I’m enjoying working through the C1 exercise book. It’s really hard! Here are a few idiomatic expressions I hadn’t come across before.

Atirar o barro à parede (“throw the clay at the wall”) = Try something new to see what reaction it gets

Dar um tiro no pé =Shoot yourself in the foot

Ir num pé e vir/voltar no outro =go and come back straight away

Andar aos caídos (“go to the fallen ones”) = live at someone else’s expense

Andar sem eira nem beira (“go without a place for drying grains(!) or a fringe”) =be very poor

Ir para a maneta (“go to the devil”) =be destroyed, die. (Devil is only a secondary translation of maneta. The main definition in Priberam is a person who has lost a hand or an arm, but I think “go to the devil” makes more sense than “go to the amputee” as a translation for an expression meaning die)

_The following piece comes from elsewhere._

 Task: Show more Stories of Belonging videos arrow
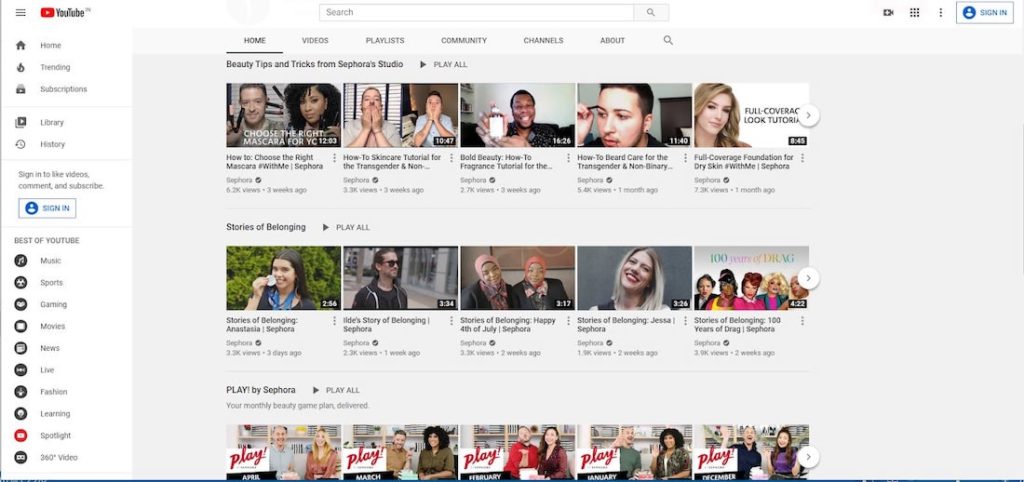(809, 278)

Gato escaldado se água fria tem medo (a scalded cat is afraid of cold water) =once bitten, twice shy

De noite todos os gatos são pardos (All cats are blackish in the dark) =it’s hard to tell things apart in the dark. (pardo doesn’t really have a clear definition – when applied to cats it just means they have some ill-defined colour, usually dark, maybe grey, brown or black)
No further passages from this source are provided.